Only the lines from the one containing "Task: Expand model list via chevron arrow" to the end of the records belong in the output; print them exactly.
################
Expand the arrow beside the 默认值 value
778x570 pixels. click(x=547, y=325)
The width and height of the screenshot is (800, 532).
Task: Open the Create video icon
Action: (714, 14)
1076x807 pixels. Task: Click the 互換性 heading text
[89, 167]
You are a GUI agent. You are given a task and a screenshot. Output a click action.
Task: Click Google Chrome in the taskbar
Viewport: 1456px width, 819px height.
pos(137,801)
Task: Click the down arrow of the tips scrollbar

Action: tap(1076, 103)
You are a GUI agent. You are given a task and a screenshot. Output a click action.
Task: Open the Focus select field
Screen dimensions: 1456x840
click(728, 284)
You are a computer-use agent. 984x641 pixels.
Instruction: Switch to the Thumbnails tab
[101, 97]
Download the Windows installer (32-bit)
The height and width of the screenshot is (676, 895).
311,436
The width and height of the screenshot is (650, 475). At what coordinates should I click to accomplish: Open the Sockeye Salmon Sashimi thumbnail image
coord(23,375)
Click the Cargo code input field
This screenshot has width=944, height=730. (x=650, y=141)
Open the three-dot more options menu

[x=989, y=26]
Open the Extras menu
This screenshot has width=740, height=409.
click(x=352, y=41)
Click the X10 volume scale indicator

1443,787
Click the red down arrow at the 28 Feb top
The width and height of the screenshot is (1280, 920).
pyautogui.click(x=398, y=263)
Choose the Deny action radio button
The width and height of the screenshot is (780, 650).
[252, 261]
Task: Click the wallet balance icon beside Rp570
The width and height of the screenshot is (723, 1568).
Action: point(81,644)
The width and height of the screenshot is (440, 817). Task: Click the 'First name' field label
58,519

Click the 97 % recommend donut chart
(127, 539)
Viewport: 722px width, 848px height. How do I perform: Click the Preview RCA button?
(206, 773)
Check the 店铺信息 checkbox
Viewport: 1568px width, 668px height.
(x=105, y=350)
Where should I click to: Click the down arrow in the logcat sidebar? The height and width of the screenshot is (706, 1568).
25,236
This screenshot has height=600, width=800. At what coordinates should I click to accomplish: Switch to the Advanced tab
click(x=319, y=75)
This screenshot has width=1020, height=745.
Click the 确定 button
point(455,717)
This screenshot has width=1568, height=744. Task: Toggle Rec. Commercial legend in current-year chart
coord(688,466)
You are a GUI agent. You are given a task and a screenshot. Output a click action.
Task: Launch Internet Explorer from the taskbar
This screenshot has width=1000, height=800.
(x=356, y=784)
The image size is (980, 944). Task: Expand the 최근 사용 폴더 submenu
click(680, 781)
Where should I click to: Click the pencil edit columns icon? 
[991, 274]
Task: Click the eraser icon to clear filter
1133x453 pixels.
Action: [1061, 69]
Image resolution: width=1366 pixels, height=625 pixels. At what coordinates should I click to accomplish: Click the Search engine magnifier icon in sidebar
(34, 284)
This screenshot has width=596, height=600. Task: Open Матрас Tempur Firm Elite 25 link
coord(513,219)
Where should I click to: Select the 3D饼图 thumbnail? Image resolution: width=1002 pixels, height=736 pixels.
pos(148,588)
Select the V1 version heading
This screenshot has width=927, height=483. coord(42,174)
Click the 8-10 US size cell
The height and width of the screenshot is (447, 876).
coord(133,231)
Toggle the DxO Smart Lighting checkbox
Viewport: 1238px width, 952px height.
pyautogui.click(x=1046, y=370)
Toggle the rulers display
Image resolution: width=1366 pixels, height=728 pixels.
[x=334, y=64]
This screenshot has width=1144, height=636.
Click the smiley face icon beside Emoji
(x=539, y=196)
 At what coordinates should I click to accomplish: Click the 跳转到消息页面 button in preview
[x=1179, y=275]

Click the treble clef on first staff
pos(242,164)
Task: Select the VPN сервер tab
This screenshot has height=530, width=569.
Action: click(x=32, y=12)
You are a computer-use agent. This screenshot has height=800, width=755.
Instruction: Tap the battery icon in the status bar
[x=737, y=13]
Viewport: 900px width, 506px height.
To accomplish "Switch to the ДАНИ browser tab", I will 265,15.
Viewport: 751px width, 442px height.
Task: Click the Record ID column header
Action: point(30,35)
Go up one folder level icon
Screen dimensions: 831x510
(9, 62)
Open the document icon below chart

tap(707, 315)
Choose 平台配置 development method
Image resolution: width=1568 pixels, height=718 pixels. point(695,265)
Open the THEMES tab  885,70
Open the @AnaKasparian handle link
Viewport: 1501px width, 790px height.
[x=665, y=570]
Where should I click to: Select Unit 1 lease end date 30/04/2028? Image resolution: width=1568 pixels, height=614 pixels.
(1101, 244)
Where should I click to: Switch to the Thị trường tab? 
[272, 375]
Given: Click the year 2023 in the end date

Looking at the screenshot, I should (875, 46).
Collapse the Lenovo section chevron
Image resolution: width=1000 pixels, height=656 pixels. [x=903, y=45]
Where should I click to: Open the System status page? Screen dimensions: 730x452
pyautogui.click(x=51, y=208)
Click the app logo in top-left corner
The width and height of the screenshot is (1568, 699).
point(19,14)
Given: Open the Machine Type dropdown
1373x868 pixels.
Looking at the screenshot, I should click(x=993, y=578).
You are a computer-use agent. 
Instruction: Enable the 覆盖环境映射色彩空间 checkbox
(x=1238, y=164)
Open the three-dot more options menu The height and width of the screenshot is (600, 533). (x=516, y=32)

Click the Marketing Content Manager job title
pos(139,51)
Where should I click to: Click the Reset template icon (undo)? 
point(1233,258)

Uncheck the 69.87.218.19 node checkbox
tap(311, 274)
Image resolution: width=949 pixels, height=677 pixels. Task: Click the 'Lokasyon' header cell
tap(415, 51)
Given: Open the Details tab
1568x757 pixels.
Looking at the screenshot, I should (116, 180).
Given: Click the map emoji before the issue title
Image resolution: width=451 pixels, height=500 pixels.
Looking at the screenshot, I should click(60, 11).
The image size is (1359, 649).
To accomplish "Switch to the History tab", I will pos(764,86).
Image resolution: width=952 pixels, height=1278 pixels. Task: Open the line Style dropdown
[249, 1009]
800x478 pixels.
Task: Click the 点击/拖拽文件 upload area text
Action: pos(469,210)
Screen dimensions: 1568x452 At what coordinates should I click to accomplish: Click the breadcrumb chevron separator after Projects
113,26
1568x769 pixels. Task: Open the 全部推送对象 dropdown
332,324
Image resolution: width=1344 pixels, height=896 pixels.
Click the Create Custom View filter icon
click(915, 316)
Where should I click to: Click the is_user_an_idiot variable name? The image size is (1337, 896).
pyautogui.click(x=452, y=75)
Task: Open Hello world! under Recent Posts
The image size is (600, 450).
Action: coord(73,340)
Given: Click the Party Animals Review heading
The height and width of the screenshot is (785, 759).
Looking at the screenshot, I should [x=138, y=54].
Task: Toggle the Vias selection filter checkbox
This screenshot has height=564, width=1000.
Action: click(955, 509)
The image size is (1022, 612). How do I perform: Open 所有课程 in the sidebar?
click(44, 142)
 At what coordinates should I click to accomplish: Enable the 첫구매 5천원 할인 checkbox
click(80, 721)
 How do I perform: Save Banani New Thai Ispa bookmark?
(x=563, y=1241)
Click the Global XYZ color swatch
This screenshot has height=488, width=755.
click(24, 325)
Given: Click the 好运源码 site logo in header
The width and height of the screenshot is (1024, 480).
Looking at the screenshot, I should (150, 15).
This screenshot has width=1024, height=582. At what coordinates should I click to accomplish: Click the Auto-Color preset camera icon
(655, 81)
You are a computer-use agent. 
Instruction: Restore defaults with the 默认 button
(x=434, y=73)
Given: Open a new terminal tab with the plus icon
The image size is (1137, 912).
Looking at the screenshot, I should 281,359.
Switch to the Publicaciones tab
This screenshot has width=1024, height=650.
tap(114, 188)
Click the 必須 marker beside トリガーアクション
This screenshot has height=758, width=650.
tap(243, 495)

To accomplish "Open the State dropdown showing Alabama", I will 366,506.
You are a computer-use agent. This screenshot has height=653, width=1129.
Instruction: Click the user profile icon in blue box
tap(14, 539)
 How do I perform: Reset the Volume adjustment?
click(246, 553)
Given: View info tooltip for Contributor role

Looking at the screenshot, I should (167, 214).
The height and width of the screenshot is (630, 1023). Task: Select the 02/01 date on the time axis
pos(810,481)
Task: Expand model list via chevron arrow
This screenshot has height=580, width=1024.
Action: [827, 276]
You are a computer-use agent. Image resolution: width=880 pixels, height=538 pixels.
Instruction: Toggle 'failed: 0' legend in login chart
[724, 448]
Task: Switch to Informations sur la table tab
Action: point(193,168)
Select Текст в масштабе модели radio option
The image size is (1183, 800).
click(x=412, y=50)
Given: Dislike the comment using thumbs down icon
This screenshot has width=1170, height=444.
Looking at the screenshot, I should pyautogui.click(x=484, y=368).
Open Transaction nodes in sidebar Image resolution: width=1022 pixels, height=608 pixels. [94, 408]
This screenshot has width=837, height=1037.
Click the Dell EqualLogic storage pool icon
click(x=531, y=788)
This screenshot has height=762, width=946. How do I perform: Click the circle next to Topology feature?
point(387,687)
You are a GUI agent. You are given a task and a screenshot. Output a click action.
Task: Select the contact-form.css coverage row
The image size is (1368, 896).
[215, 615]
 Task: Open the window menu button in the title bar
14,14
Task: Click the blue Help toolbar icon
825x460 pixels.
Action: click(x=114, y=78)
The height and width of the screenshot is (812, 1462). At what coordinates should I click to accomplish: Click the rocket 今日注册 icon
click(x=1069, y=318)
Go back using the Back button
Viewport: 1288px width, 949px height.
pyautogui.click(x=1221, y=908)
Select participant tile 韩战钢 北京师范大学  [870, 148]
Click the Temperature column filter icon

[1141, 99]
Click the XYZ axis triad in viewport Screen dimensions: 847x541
################
_SOLUTION_
Task: Expand model list via chevron arrow
This screenshot has height=580, width=1024.
Action: [827, 276]
You are a computer-use agent. Image resolution: width=880 pixels, height=538 pixels.
Instruction: Toggle 'failed: 0' legend in login chart
[724, 448]
Task: Switch to Informations sur la table tab
Action: point(193,168)
Select Текст в масштабе модели radio option
The image size is (1183, 800).
click(x=412, y=50)
Given: Dislike the comment using thumbs down icon
This screenshot has width=1170, height=444.
Looking at the screenshot, I should pyautogui.click(x=484, y=368).
Open Transaction nodes in sidebar Image resolution: width=1022 pixels, height=608 pixels. [94, 408]
This screenshot has width=837, height=1037.
Click the Dell EqualLogic storage pool icon
click(x=531, y=788)
This screenshot has height=762, width=946. How do I perform: Click the circle next to Topology feature?
point(387,687)
You are a GUI agent. You are given a task and a screenshot. Output a click action.
Task: Select the contact-form.css coverage row
The image size is (1368, 896).
[215, 615]
 Task: Open the window menu button in the title bar
14,14
Task: Click the blue Help toolbar icon
825x460 pixels.
Action: click(x=114, y=78)
The height and width of the screenshot is (812, 1462). At what coordinates should I click to accomplish: Click the rocket 今日注册 icon
click(x=1069, y=318)
Go back using the Back button
Viewport: 1288px width, 949px height.
pyautogui.click(x=1221, y=908)
Select participant tile 韩战钢 北京师范大学  [870, 148]
Click the Temperature column filter icon

[1141, 99]
Click the XYZ axis triad in viewport Screen dimensions: 847x541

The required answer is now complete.